厳密には、関係がゼロというわけではないが、経済成長率は「生産性」で決まる。人口が生産性に影響を「与えること」が無いという話ではないものの、「関係がゼロではない」程度に過ぎない。

驚くべきことに、

「人口が減っている国は需要が減少するため、経済成長しない」

という、いわゆる人口ボーナス論(あるいはオーナス論)は、見事なまでに生産性=一人当たり所得を無視している。

一人当たりの所得が「一定」という不可思議な前提に基づいているのだ。

そもそも、需要とは何なのか? もちろん、消費や投資という「支出」の合計である。

例えば、年間所得100万円の国民が100人存在し、消費性向が100%の場合、年間の需要は1億円になる。

その状況から、国民が90人に減った。となると、所得と消費性向が同じ場合、年間需要は9000万円になる。

が、なぜ、年間所得が「一定」という前提になるのか?

国民の数が90人に減ったところで、年間所得が200万円に増え、消費性向が100%の場合、年間需要は1億8千万円だ。

「人口減少=需要減少」論者は、不思議なことに国民の一人当たりの所得が一定という前提に固執する。そんな前提が現実に成立したことはない。

例えば、高度成長期(1970年)の実質GDPは、2000年を100とすると「50」だった。つまりは(人口はたいして増えていない)、実質所得がおおよそ半分だったのだ。

それが、30年後に倍になった。その分(消費性向が変わらないとすると)、需要は実質で二倍になっているはずだ。  

人口など、生産性と比べれば対して増減しない。重要なのは、一人当たりの生産量、つまりは生産性なのである。

理由は、GDP三面等価の原則により、「生産=支出(需要)=所得」になるためだ。人口が減ろうが、生産性が高まれば余裕で需要は増える。
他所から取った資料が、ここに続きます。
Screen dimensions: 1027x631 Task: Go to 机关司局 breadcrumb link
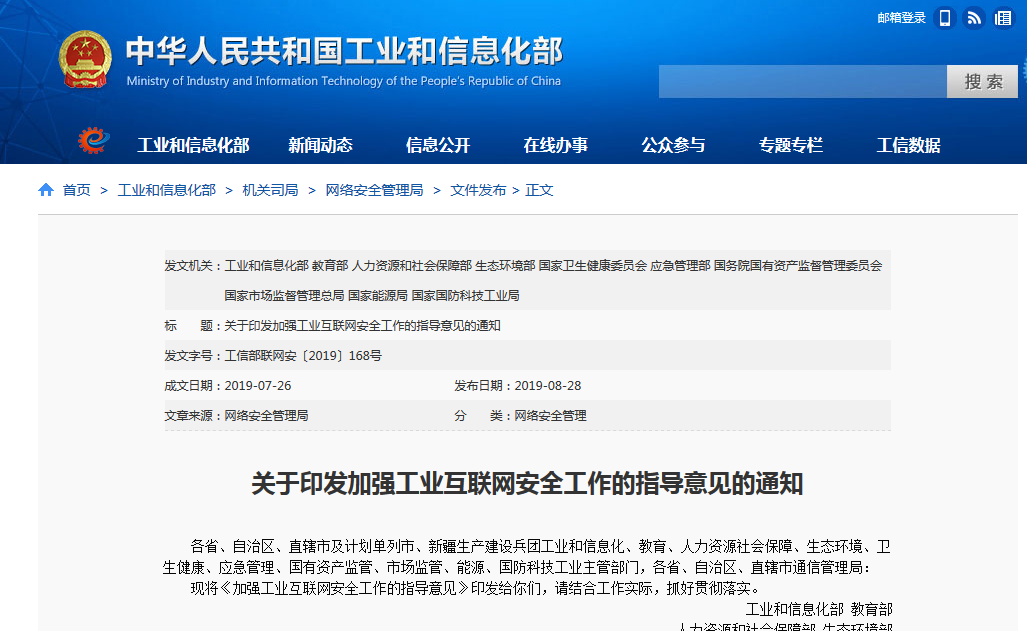pos(270,190)
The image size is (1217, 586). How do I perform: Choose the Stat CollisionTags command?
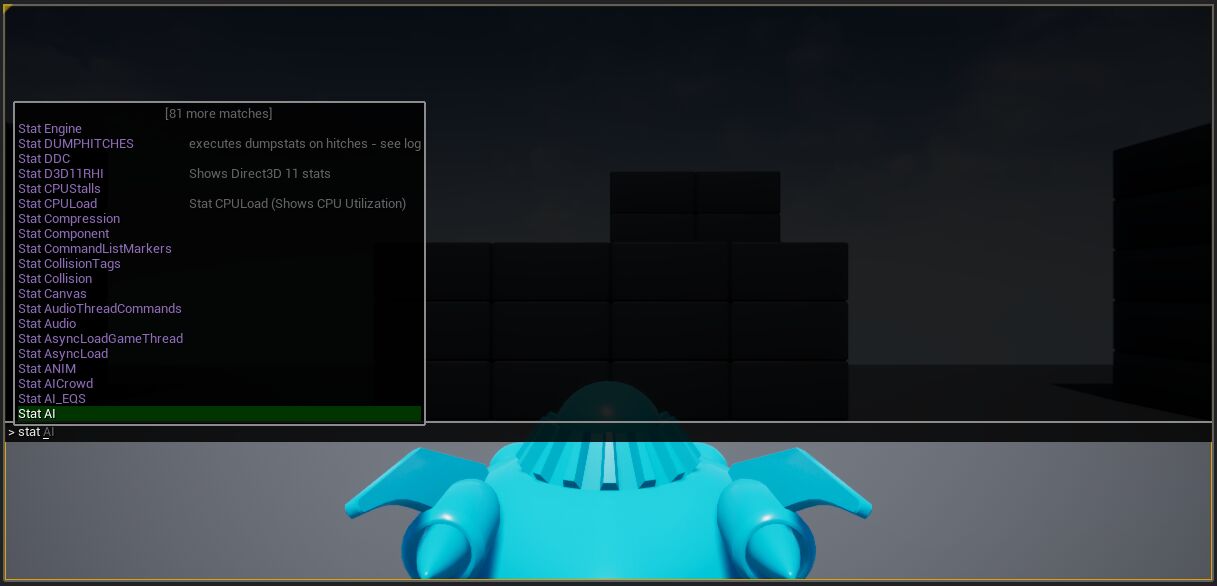(70, 263)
逆に、人口が増えようが、一人当たりの生産=需要が減れば、経済はマイナス成長になってしまう。

例えば、

「人口が100億人で、一人当たり所得(※GDP)100円」

の国のGDPは1兆円で、

「人口が1億人で、一人当たり所得1億円」

の国のGDPは1京円になってしまう。現実の世界は、ここまで極端ではないけど、人口と無関係にGDPの差が産まれている。

人口=経済規模であるならば、現在の世界の国々の経済格差は生まれようがない。